## Records supplied
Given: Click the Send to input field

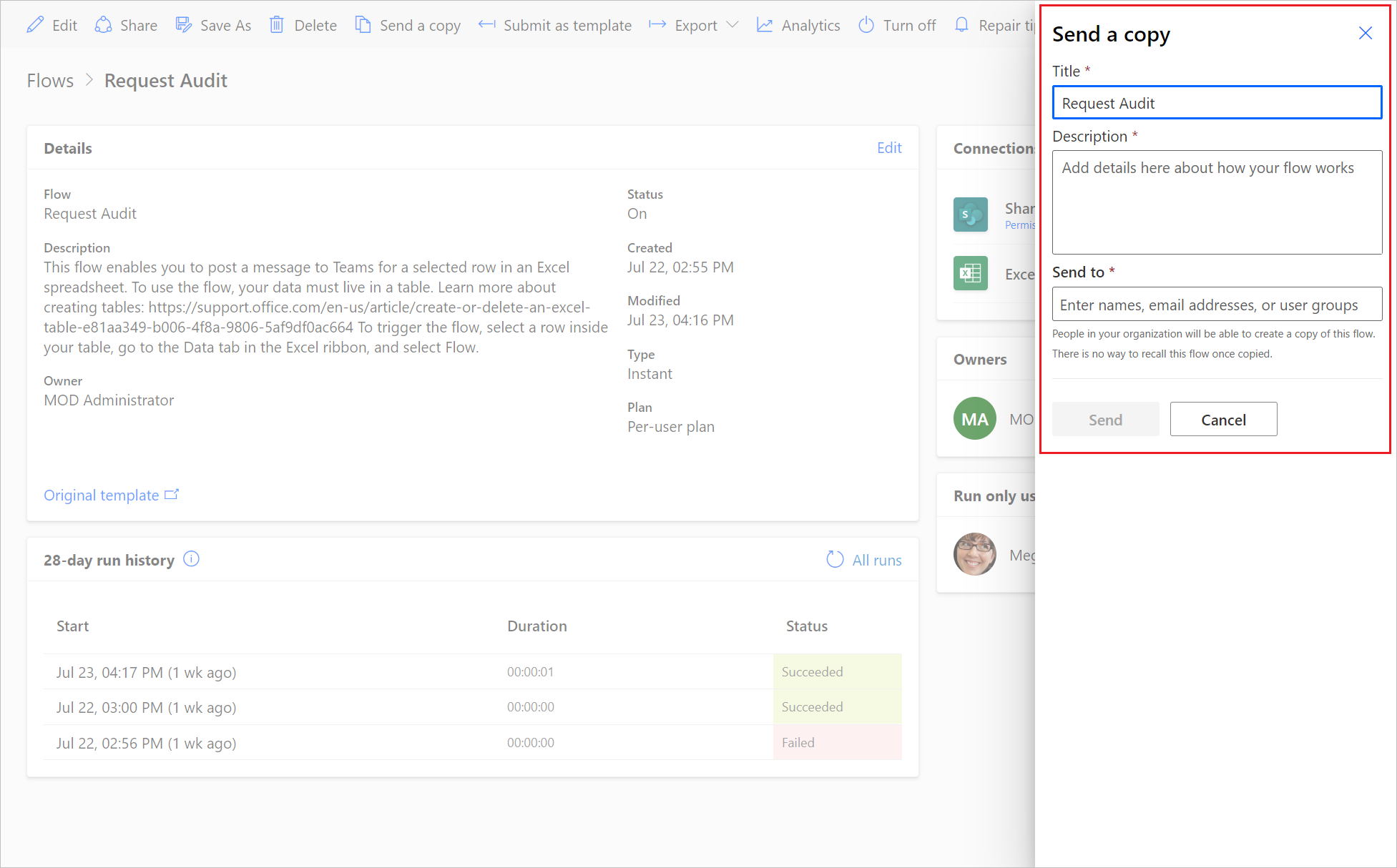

---

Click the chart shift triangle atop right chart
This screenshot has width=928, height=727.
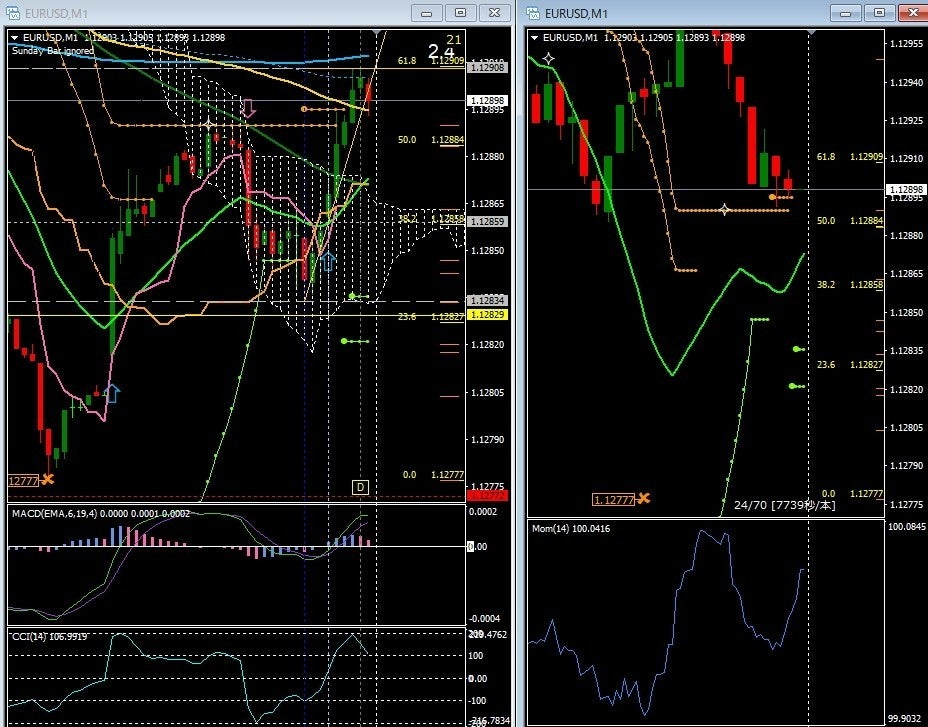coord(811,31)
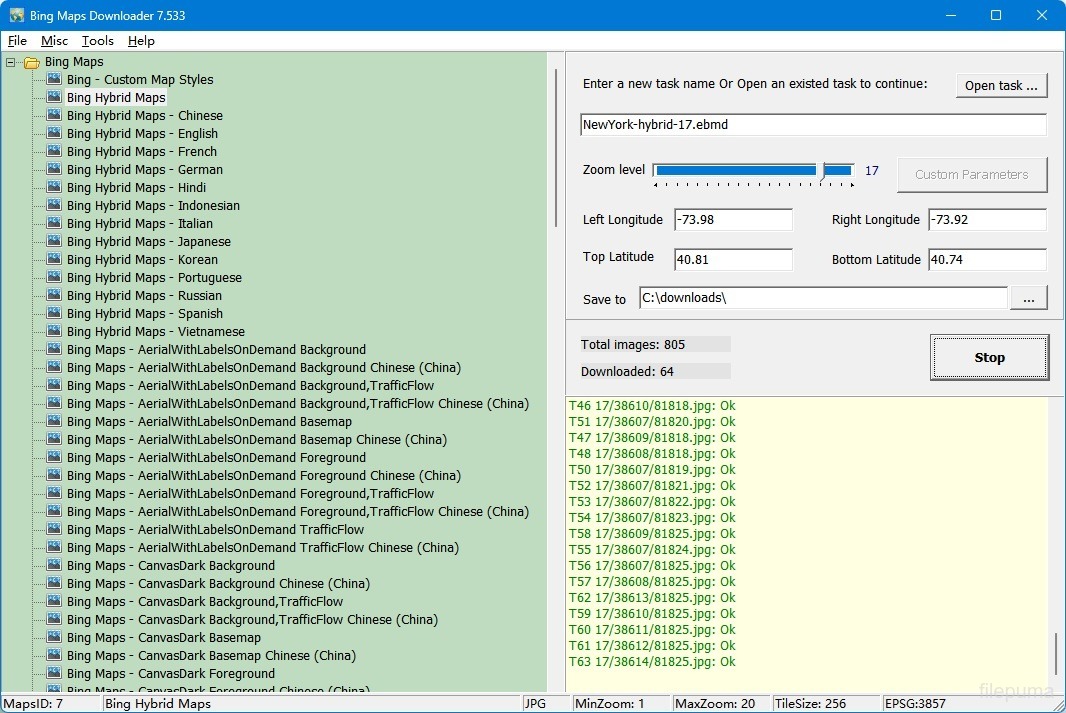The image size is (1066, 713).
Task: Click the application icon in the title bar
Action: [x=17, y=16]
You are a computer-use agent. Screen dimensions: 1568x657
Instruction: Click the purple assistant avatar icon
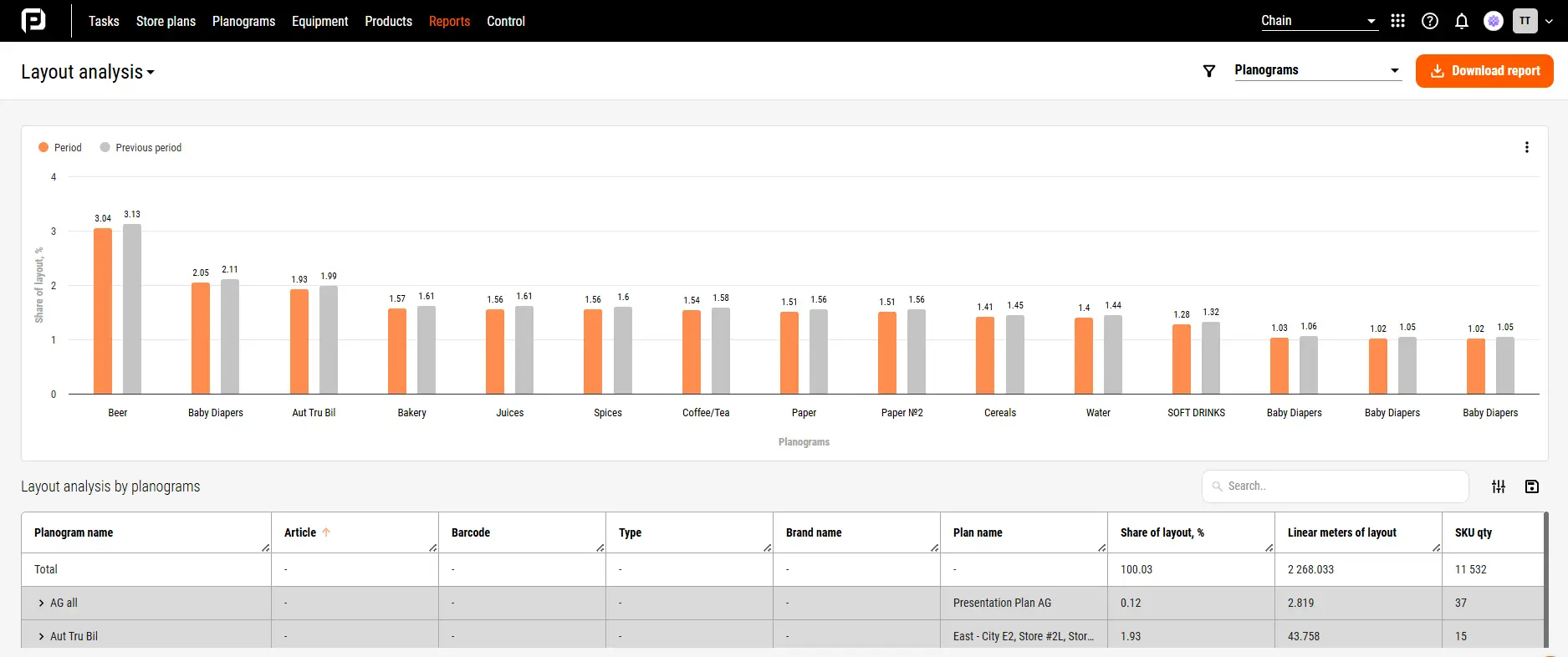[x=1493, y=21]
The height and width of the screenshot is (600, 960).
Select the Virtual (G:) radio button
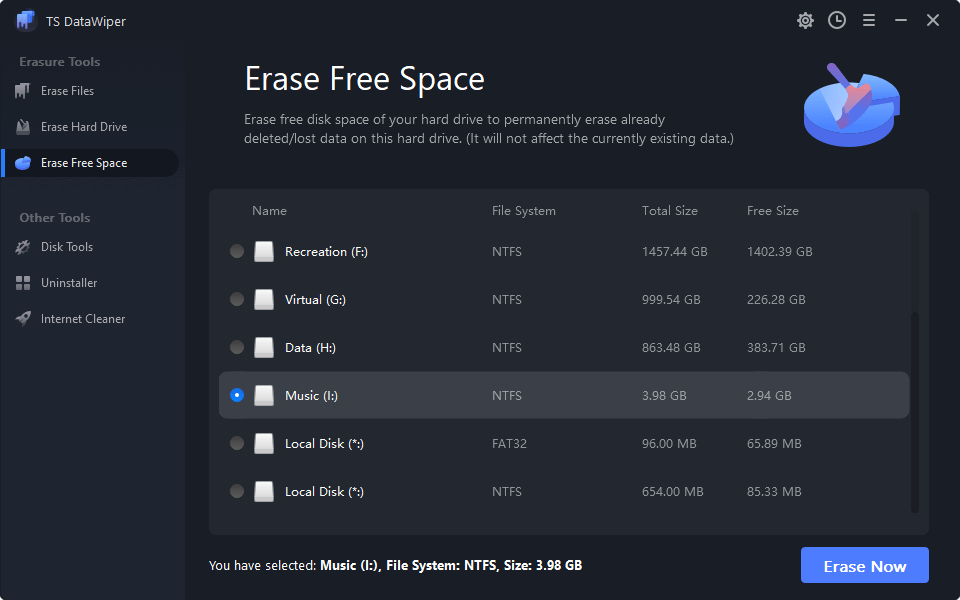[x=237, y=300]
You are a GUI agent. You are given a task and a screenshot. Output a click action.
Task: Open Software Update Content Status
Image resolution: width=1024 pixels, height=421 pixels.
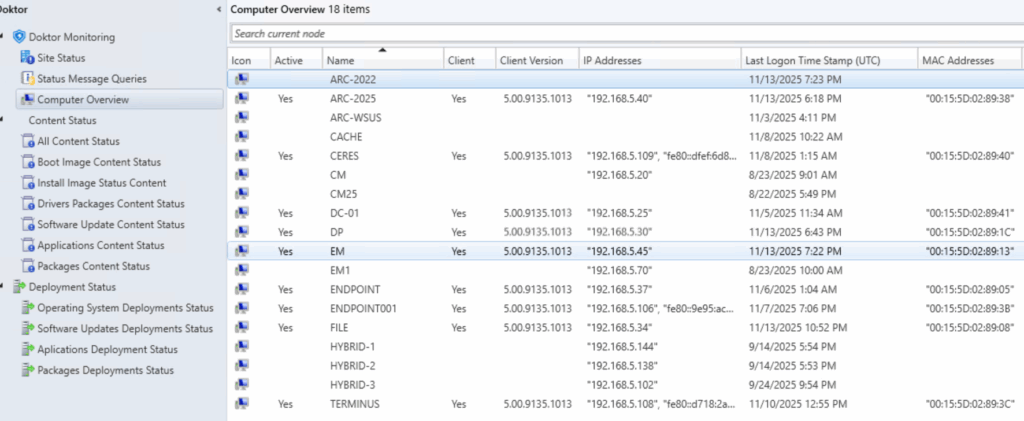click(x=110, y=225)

## Task
Pull out every line of the entries that includes the word "agent".

## Result of this exercise
You are a computer-use agent. Screen dimensions: 1568x657
You are a GUI agent. You are given a task and a screenshot. Output a click action.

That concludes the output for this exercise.